Najsłynniejsze obrazy śmierci
Jeden z najpiękniejszych obrazów śmierci w średniowiecznej literaturze to scena, w której rozstaje się z życiem główny bohater „Pieśni o Rolandzie”. Od początku śmierć ta naznaczona jest piętnem bohaterstwa, które dzisiaj trudno zrozumieć. Honor zabronił Rolandowi zadąć w róg, by przywołać na pomoc sojusznicze wojska. Warto zauważyć, że odważny rycerz umiera w wyjątkowo pięknej scenerii: udaje się na szczyt góry, kładzie na zielonej murawie. Znaczące jest to, że układa pod sobą swój miecz i róg, po czym obraca twarz w kierunku wroga – chce tym samym pokazać, że umiera jako zwycięzca. Potem kilkakrotnie uderza się w piersi na znak żalu za grzechy, a wreszcie wyciąga ku niebu rękawicę, którą zabiera święty Gabriel Archanioł. Aniołowie zstępują na ziemię po duszę Rolanda.

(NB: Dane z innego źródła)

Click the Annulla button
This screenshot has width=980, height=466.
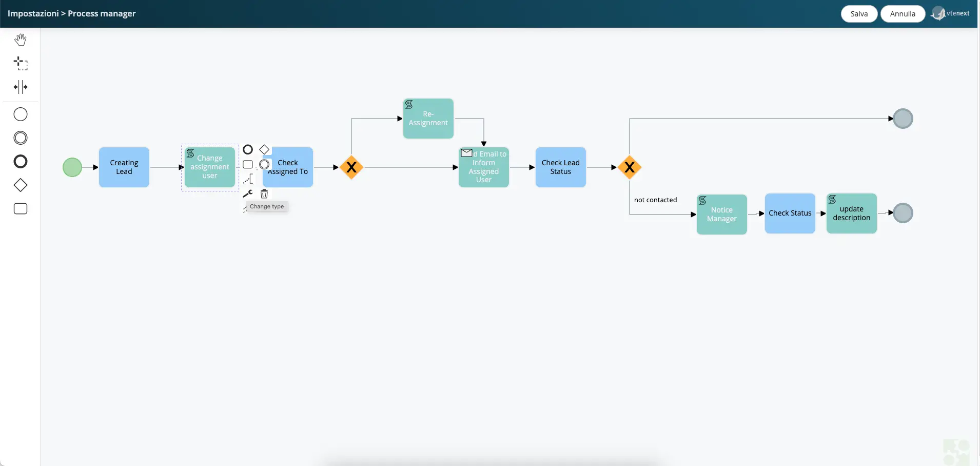coord(903,14)
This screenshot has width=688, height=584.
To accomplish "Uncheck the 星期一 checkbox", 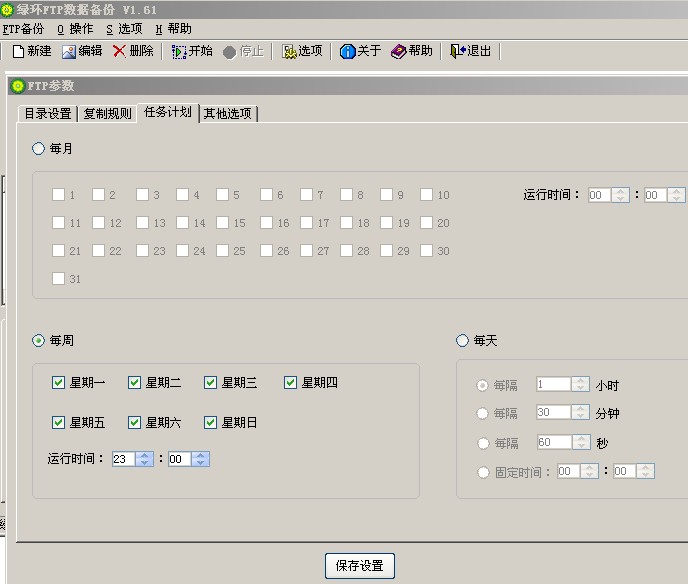I will [59, 382].
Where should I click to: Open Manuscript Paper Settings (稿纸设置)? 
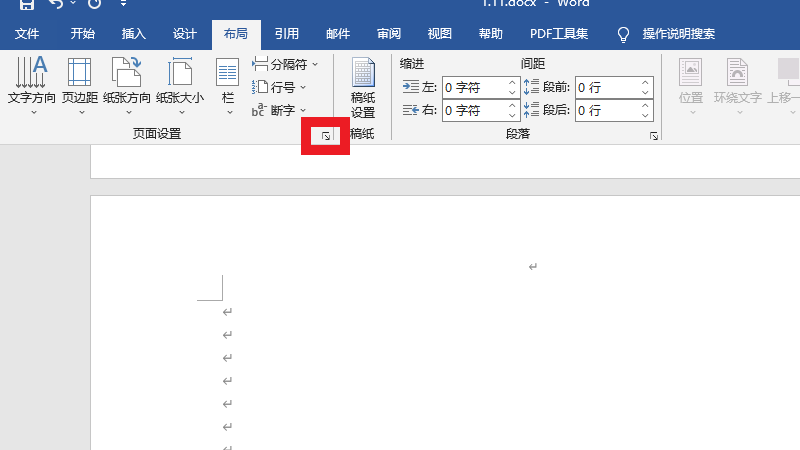coord(363,88)
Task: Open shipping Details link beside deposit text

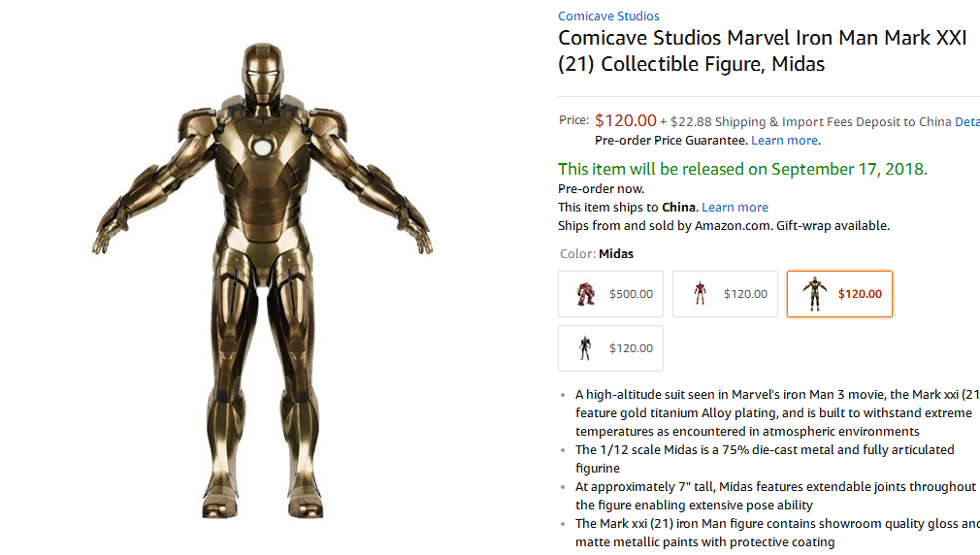Action: point(966,121)
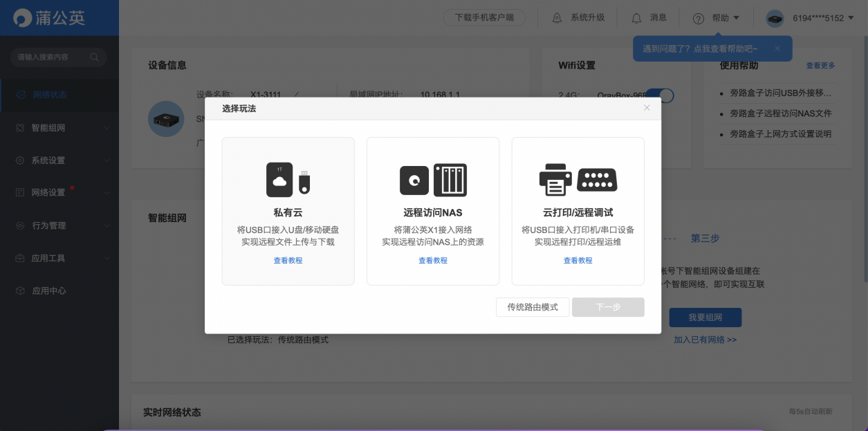Click the 传统路由模式 button

click(532, 307)
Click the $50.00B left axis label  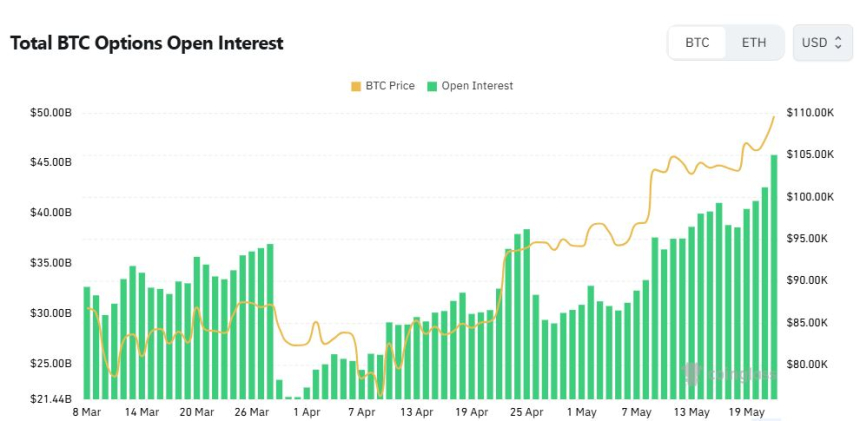[51, 113]
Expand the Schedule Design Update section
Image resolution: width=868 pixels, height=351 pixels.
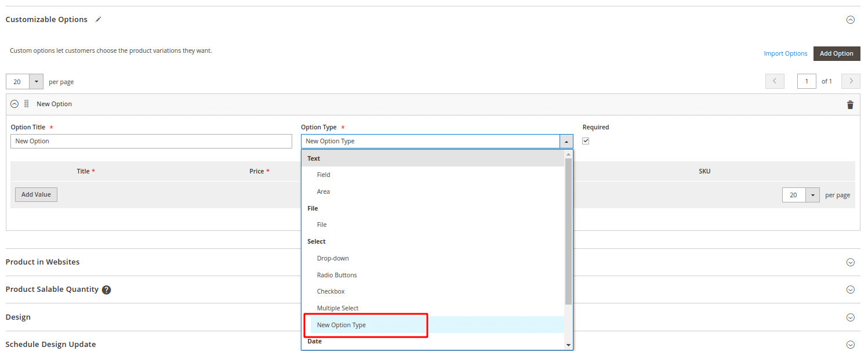[x=850, y=343]
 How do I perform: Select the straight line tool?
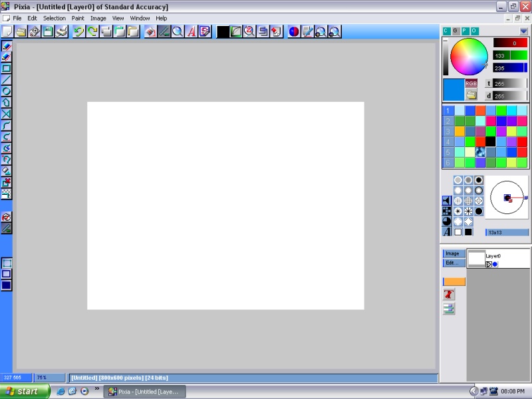(x=6, y=80)
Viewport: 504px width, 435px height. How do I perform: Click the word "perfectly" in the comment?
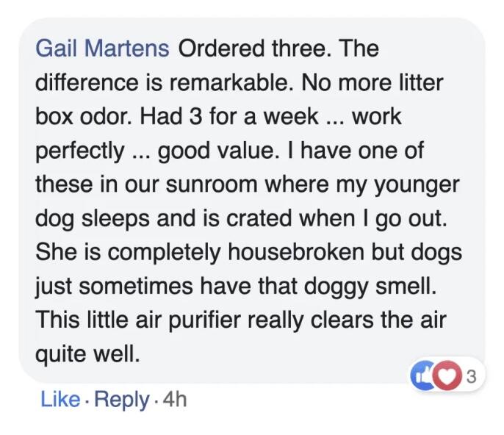[80, 151]
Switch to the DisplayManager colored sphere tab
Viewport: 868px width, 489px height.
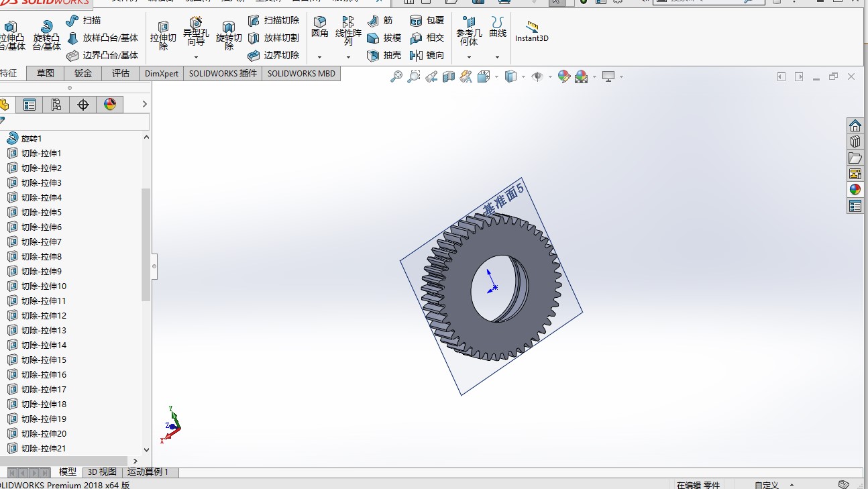[109, 104]
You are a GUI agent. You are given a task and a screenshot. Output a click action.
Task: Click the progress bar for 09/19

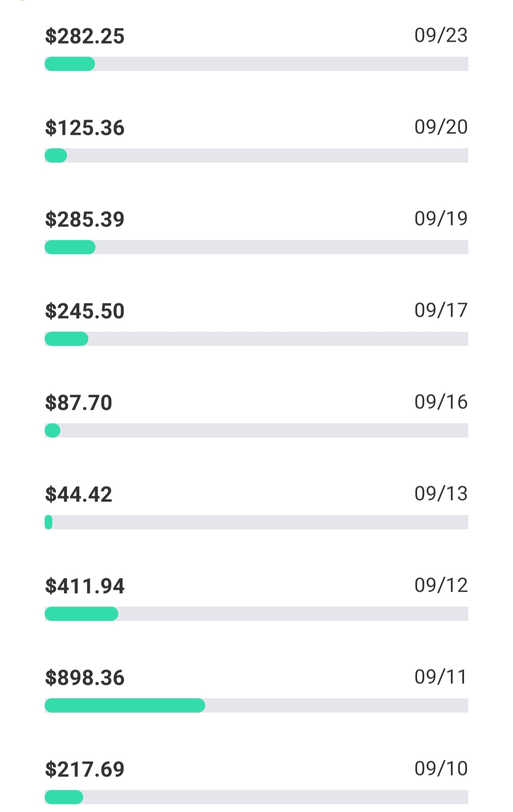(257, 247)
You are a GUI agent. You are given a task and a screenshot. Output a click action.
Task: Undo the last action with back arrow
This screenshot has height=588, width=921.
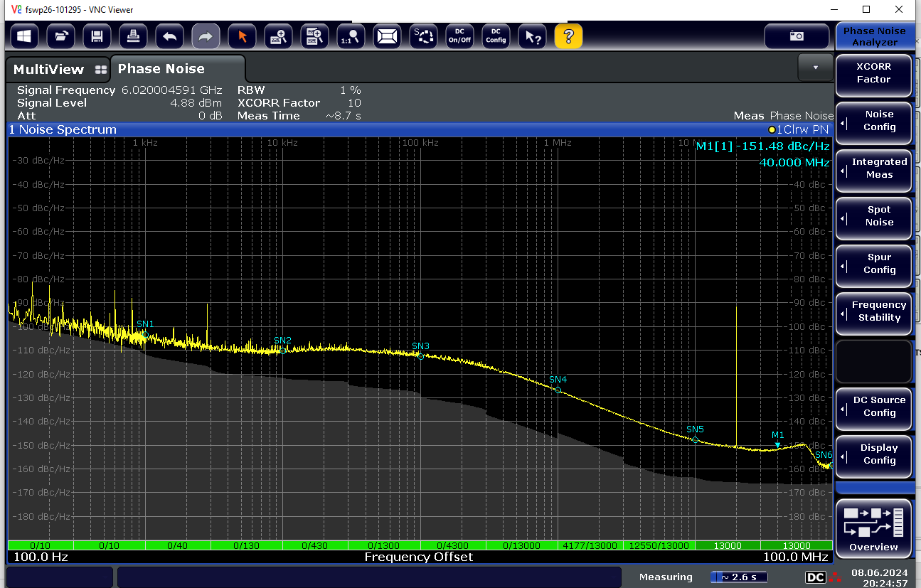pos(169,36)
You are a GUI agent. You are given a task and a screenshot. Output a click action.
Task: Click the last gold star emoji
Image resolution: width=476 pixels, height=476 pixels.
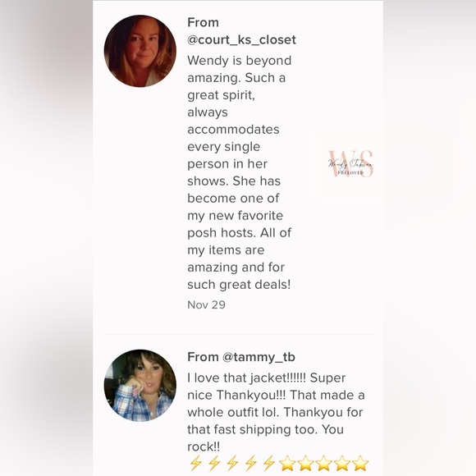click(360, 463)
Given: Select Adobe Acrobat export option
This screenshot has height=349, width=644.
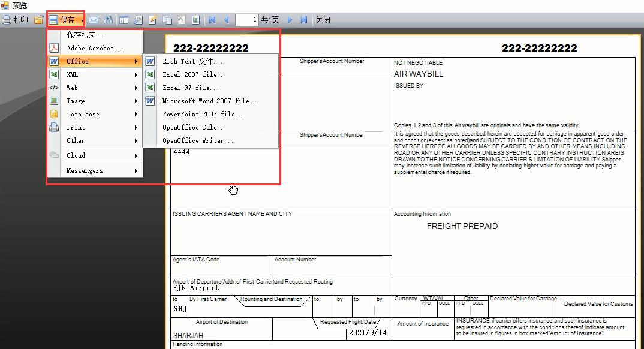Looking at the screenshot, I should click(95, 48).
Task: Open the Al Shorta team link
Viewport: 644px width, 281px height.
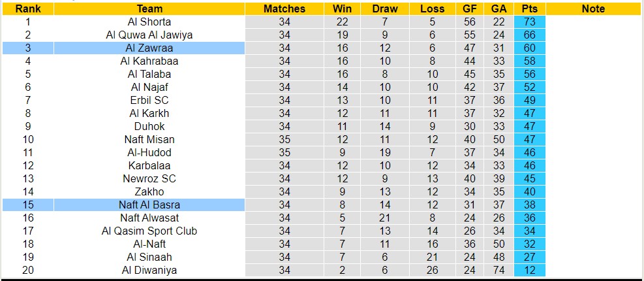Action: pyautogui.click(x=149, y=22)
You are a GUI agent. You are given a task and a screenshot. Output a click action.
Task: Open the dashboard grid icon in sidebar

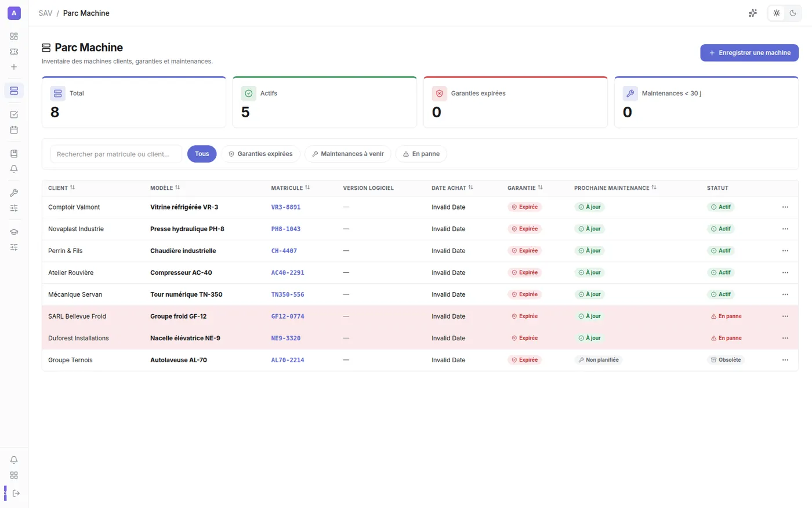14,36
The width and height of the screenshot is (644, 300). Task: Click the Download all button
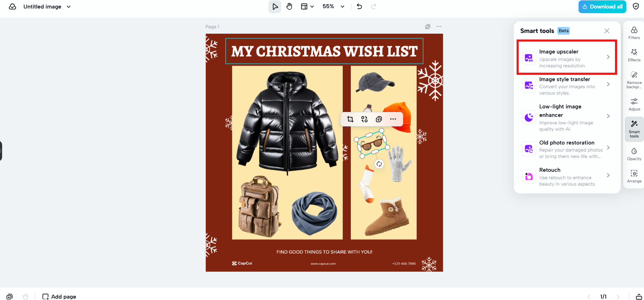602,7

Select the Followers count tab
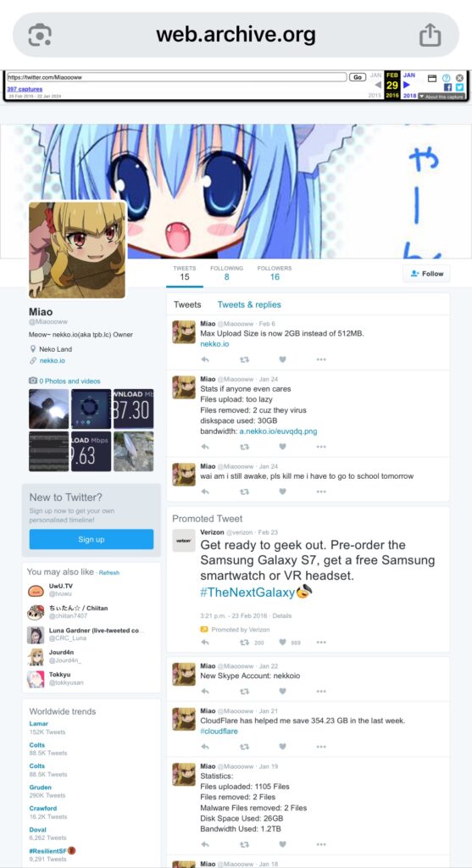pos(275,273)
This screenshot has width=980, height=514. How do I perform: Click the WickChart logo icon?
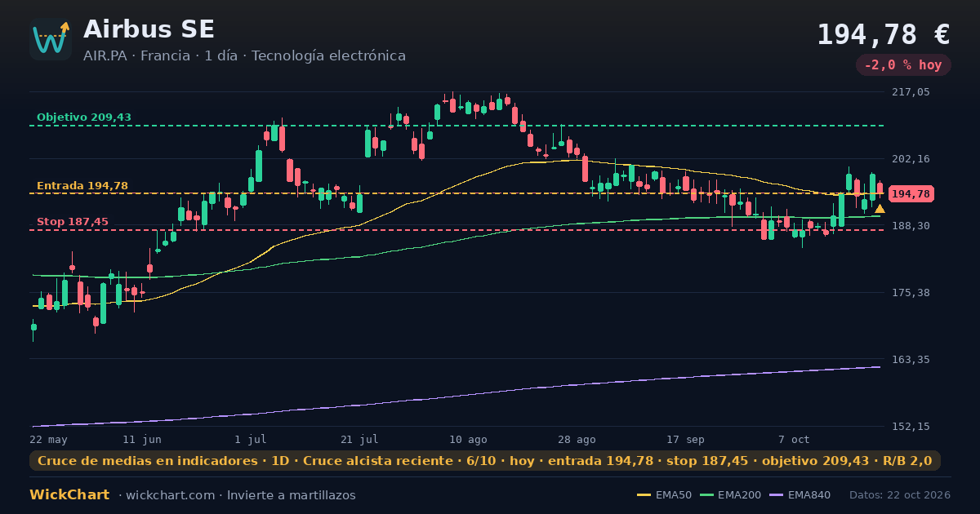pos(51,39)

Równie podniosła, co śmierć średniowiecznego rycerza, jest też śmierć szlachetnego ascety, która kończy jego pełne wyrzeczeń i cierpień życie. Przykładem mogą być dzieje bohatera „Legendy o świętym Aleksym”. Aleksy umiera nierozpoznany pod schodami rodzinnego domu, ale wcześniej, czując zbliżający się koniec, spisuje dzieje swojego życia na kawałku papieru, który zaciska w dłoni. Kiedy jego śmierć staje się faktem, towarzyszą temu cudowne i tajemnicze wydarzenia: w kościołach biją dzwony, a ciało zmarłego wydaje cudowną woń, która uzdrawia chorych. Na wieść o tym przybywają papież i dostojnicy kościelni i wtedy tajemniczy biedak zostaje rozpoznany – w momencie, kiedy nachyla się nad nim żona, z dłoni świętego wypada kartka z opisem całego życia.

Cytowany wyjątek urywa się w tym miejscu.